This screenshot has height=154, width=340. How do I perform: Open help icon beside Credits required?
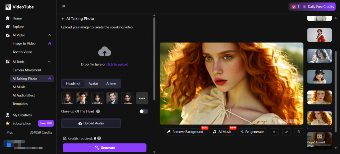[99, 138]
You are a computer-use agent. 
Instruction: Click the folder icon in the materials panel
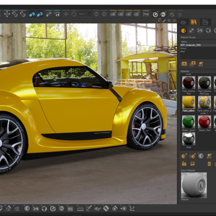click(184, 164)
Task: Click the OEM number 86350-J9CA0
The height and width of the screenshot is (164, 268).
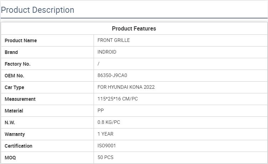Action: [112, 75]
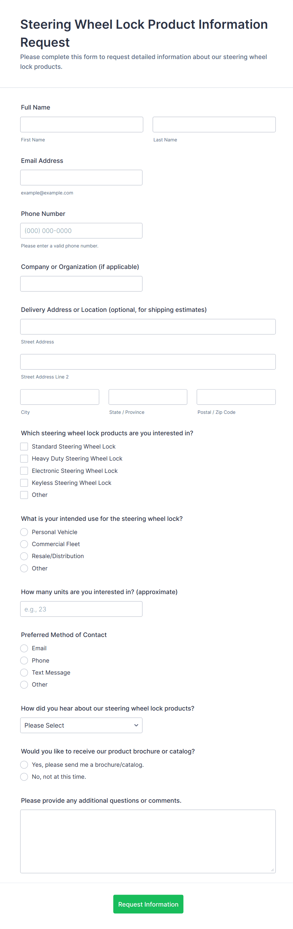Image resolution: width=293 pixels, height=929 pixels.
Task: Click the Phone Number input
Action: (x=81, y=230)
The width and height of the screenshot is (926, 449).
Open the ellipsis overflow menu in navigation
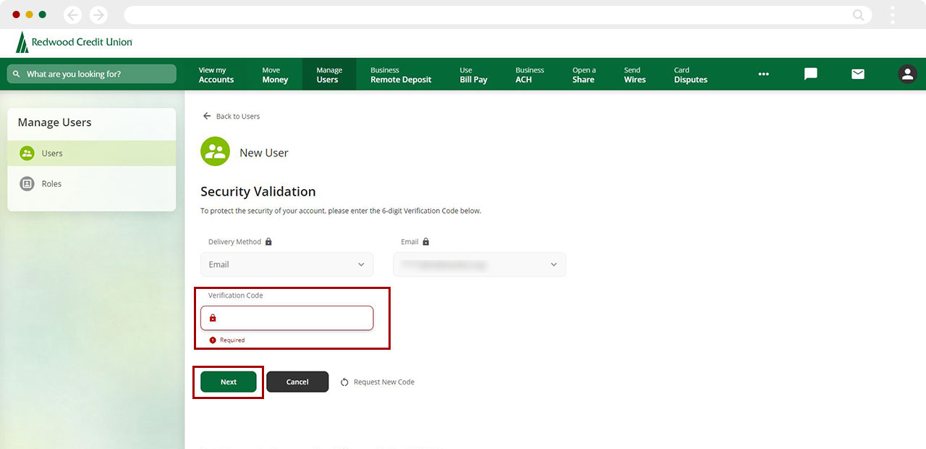tap(763, 74)
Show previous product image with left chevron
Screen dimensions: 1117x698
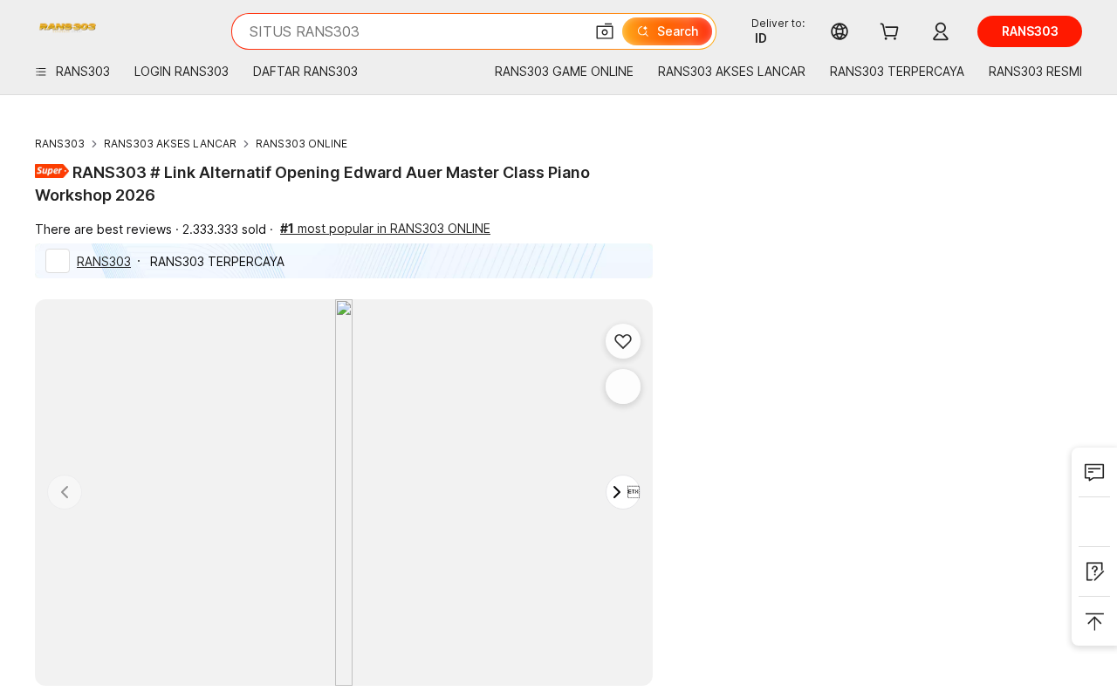[x=65, y=492]

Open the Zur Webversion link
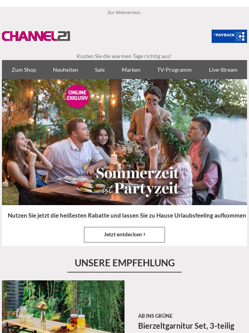[x=124, y=12]
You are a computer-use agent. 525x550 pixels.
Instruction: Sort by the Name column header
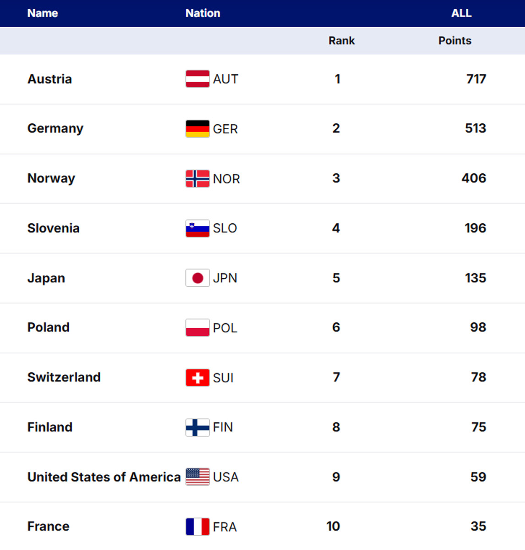point(43,13)
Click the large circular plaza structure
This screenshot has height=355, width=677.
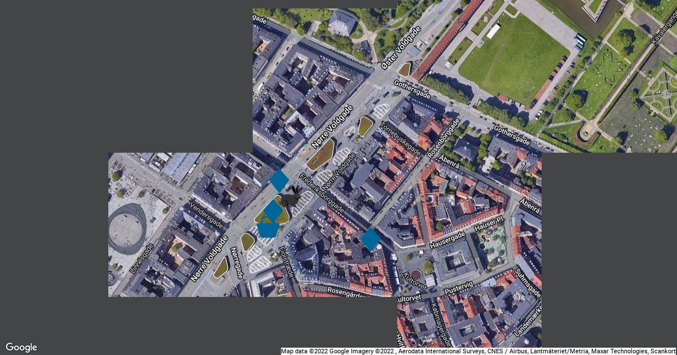(126, 228)

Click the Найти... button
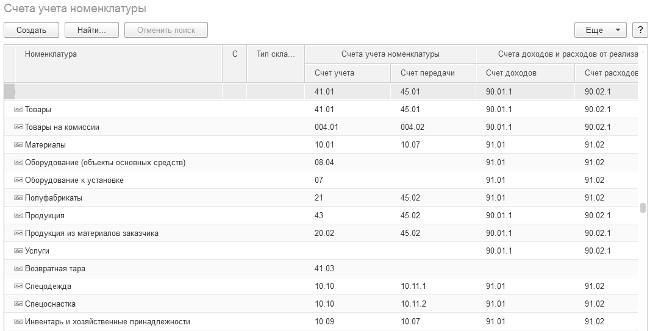(x=92, y=30)
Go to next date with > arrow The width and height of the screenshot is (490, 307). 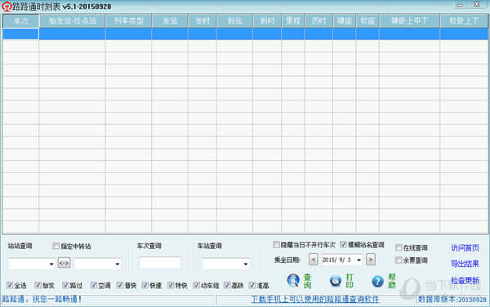(371, 259)
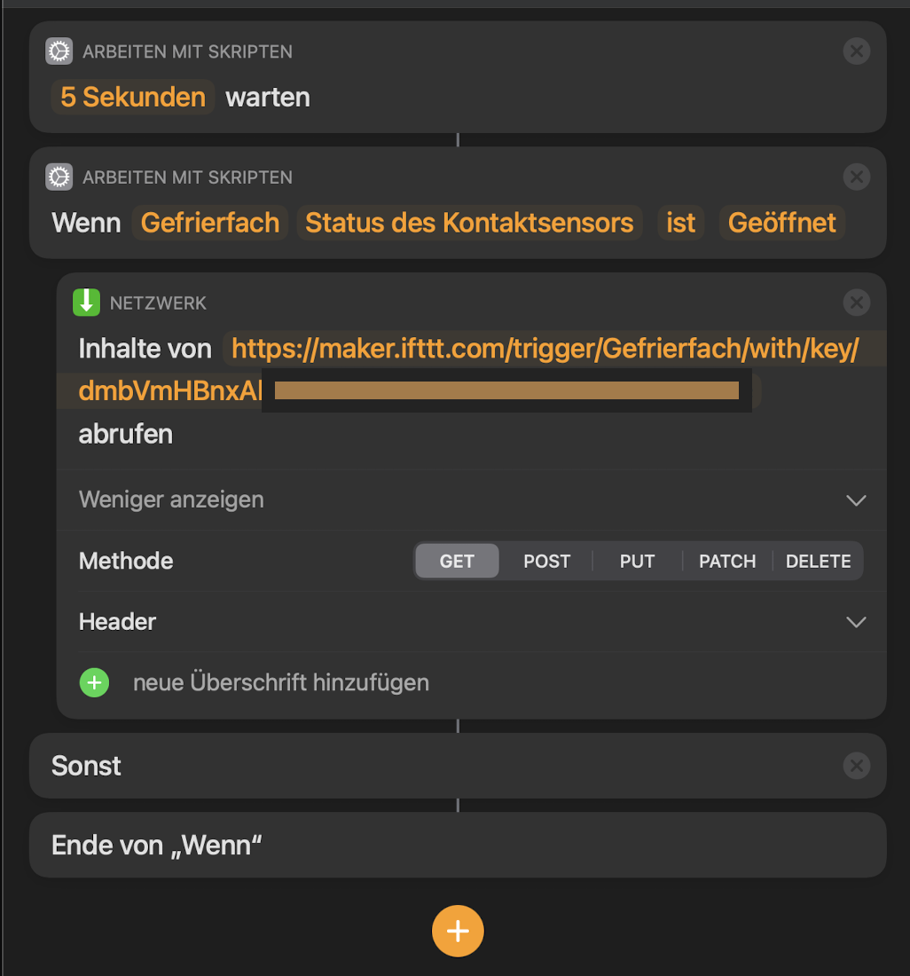Click the green Netzwerk download icon
The height and width of the screenshot is (976, 910).
pos(86,303)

-----

> Task prompt:
Print exactly, with no pictures, the lines above from the one that holds "Task: Click the OEM number 86350-J9CA0" through the one that holds "Click the large circular plaza structure", both of them included.

> Output below:
Task: Click the OEM number 86350-J9CA0
The height and width of the screenshot is (164, 268).
Action: [112, 75]
Image resolution: width=293 pixels, height=929 pixels.
Task: Click the Phone Number input
Action: (x=81, y=230)
The width and height of the screenshot is (926, 449).
Open the ellipsis overflow menu in navigation
tap(763, 74)
Show previous product image with left chevron
Screen dimensions: 1117x698
[x=65, y=492]

Open the Zur Webversion link
[x=124, y=12]
You are a computer-use agent. 525x550 pixels.
Instruction: Sort by the Name column header
point(43,13)
Click the large circular plaza structure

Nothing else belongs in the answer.